GENTE

Los Macron blindan su intimidad contra la prensa del corazón

Han firmado un acuerdo exclusivo con una agencia especializada en «periodismo amable»

ParísActualizado:

Emmanuel y Brigitte Macron han enviado un requerimiento por escrito a varias revistas del corazón con la advertencia de no caer en la tentación de publicar imágenes íntimas de ellos. La cobertura gráfica de la pareja presidencial, además, se concede en exclusiva a una agencia centrada en información «cordial».

Los directores de las revistas «Closer» y «Voici», cabeceras emblemáticas de la crónica rosa más beligerante, han sido especialmente aleccionados por el abogado de los Macron sobre los riesgos que entraña la publicación de fotos del presidente y la primera dama consideradas como inoportunas. Cabe recordar que, en enero de 2014, «Closer» difundió las primeras imágenes que destaparon la historia de amor secreta entreFrançois Hollande y la actriz Julie Gayet, cuando el expresidente se había instalado en el Elíseo con la que por aquel entonces era su novia oficial, Valérie Trierweiler. «Voici» también está especializada en un tratamiento muy pasional sobre la vida privada de personalidades públicas.

El presidente y su esposa han optado por conceder la exclusiva de las imágenes de su intimidad a la agencia Bestimage, dirigida por Mimi Marchand, curiosamente apodada la «reina de los paparazzis» y conocida por la elaboración de reportajes pactados con celebridades que aspiran a acicalar su imagen pública. Marchad es una figura legendaria del París nocturno de los últimos 30 años y su «saber hacer» en materia de «reportajes embellecedores» ha sido muy útil para numerosos famosos. Ella fue la primera consejera de Nicolas Sarkozy, cuando en 2007 se instaló en el Elíseo, aunque su labor tuvo desigual fortuna. A las primeras portadas del expresidente luciendo sus mejores galas, con su Rólex, junto a su segunda esposa –Cécilia Attias– y con los hijos de sus dos matrimonios (posteriormente se casó en terceras nupcias con Carla Bruni) se transformaron con el tiempo en una pesadilla.

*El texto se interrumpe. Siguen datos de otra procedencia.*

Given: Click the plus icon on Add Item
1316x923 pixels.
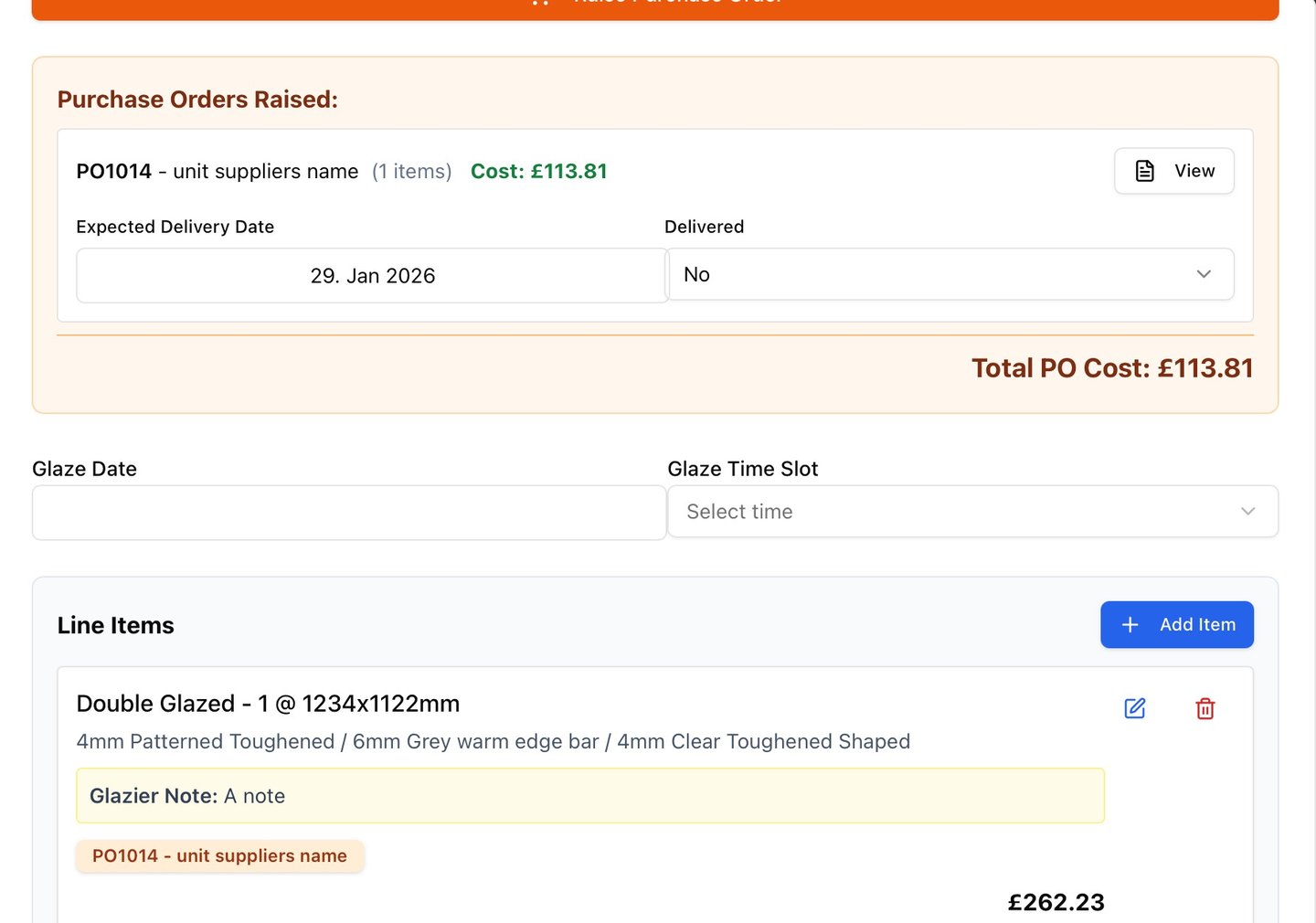Looking at the screenshot, I should (1130, 625).
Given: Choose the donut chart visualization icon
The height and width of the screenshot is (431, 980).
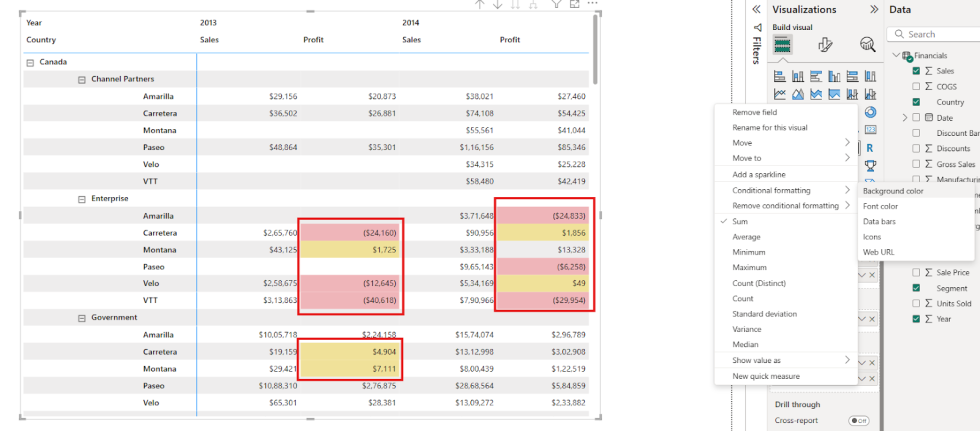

Los Macron decidieron recurrir a los buenos oficios de Mimi Marchand y su agencia cuando las perspectivas electorales empezaron a crecer vertiginosamente. Varias portadas de «Paris Match» dieron muy buenos frutos, imponiendo una imagen «rosa bombón» de la pareja. Hasta que los semanarios «Closer» y «Voici», entre otros, optaron por guerrear por su cuenta, intentando ofrecer una imagen bastante más cruda del matrimonio.

Ahora, instalados en el Elíseo, Emmanuel y Brigitte Macron han confirmado a Marchand una suerte de «contrato moral»: sus fotógrafos tendrán las únicas exclusivas con el visto bueno del presidente y su esposa fuera de la escena pública. No habrá otras fotos. La cobertura visual de la pareja presidencial se ha transformado en una cuestión de Estado, donde no hay espacio para el «rosa pasión».